ADHD and Awkward

One Mom's Adventures of Neurodiversity

I Run a Frat House

Parenting a toddler is basically being the RA of a drunk frat house.

Every night I conduct security rounds.

Tonight’s incident report:

  • Finley discovered he could hang from the safety bar on his bed. Naturally this meant repeatedly dangling from it while shouting, “Wahoo! I did it!” before launching himself back onto the mattress to do it again.
  • Luca is finally drifting off to sleep. Finley decides it’s the perfect time for a prison escape. He tiptoes dramatically… while I’m literally sitting in the room watching him. Then slowly opens the bedroom door with all the subtlety of someone kicking in a SWAT raid.

I whisper, “Shhh.”

The cat meows.

Finley, at full volume:
“PANDA BE QUIET! SHHHHH!”

Clearly the cat was the one disturbing bedtime.

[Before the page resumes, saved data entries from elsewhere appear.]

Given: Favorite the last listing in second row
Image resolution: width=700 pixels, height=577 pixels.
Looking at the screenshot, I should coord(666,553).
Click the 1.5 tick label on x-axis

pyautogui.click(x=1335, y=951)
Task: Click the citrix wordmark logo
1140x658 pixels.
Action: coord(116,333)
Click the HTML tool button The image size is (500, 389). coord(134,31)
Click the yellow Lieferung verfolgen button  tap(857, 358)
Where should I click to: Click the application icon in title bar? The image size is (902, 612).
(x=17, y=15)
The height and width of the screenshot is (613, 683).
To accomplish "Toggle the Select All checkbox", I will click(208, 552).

  • He wanders across the hall to the bathroom where my husband is. Instead of a normal conversation, I hear banging on the bathroom door followed by Finley screaming:

“OPEN OUT!! OPEN OUT!!”

Like he’s serving a search warrant.

  • Meanwhile, Luca sleepily asks for water in his bottle. I go fill it up. By the time I get back, he’s already asleep.

Finley immediately starts panic-yelling:

“WHERE’S LUCA?!”

Sir.

He’s in the bed directly next to yours.

  • Eventually I convince the tiny chaos goblin to lie down.

Ten minutes later?

Out cold.

Meanwhile I’m left standing in the hallway wondering how I survived another evening managing what can only be described as a fraternity house where everyone is two feet tall, pants are optional (seriously why do little boys never wear clothes?? As soon as we walk in the door people strip down wtf is that?) , and no one has any impulse control.

See you all tomorrow for another exciting episode of Toddler House: Noise Violations and Emotional Support Marshmallows.